The file is a JSON array, where each element is an object containing two keys:

- `regex`: A regular expression (in Python regex syntax) that matches parts of the URL that need to be replaced.
- `replaced_by`: A string specifying the replacement value for the matched parts of the URL.

Example:

```json
[
  {
    "regex": "http://example.com/old-path",
    "replaced_by": "http://example.com/new-path"
  },
  {
    "regex": "https://(.*)/deprecated",
    "replaced_by": "https://\\1/updated"
  }
]
```

In this example:

- URLs starting with `http://example.com/old-path` will be replaced with `http://example.com/new-path`.
- Any URL containing `/deprecated` after the domain will have `/deprecated` replaced with `/updated`.

#### How to Use

1. Create a file named `uri_replacements.json` in the script's directory.
2. Define the desired replacements in the JSON array format described above.
3. Run the script as usual.
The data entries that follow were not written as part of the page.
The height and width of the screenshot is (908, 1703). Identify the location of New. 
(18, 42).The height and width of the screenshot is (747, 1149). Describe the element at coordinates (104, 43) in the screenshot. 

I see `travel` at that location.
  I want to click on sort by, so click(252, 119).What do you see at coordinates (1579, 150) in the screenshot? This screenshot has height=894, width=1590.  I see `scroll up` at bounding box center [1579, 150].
If the file exists, replacements will be applied automatically.

By using `uri_replacements.json`, you can streamline URL handling and ensure consistent preprocessing for your link-checking tasks.

## Docker

You can run the script in a Docker container. See the [Dockerfile](./Dockerfile) for more information.

### Build and Run

1. Build the Docker image:

    ```sh
    docker build -t dcat-catalog-check .
    ```

2. Run the Docker container:

    ```sh
    docker run --rm dcat-catalog-check --url https://example.com 
    ```

## Tests

To ensure the quality of the code, we utilize **unittest** for testing and **coverage** to measure code coverage. Follow the instructions below to run the tests and generate coverage reports.

### Running Tests

To run the tests with coverage, you can use either of the following commands:

```sh
# Using Python directly
python3 -m coverage run -m unittest
```

or

```sh
# Using Poetry
poetry run coverage run -m unittest
```

### Generating a Coverage Report

After running the tests, you can generate a coverage report to see which parts of your code were exercised during testing:

```sh
# Using Python directly
python3 -m coverage report
```

or

```sh
# Using Poetry
poetry run coverage report
```

### Code Linting

For code linting, we use **ruff** to enforce style and catch potential issues. Run the following command to lint your code:

```sh
# Using Python directly
python3 -m ruff check .
```

or

```sh
# Using Poetry
poetry run ruff check .
```

## Contributing

Contributions are welcome! Please open an issue or submit a pull request
with your changes.

## License

This project is licensed under the European Union Public License 1.2.
See the [`LICENSE`](./LICENSE) file for details.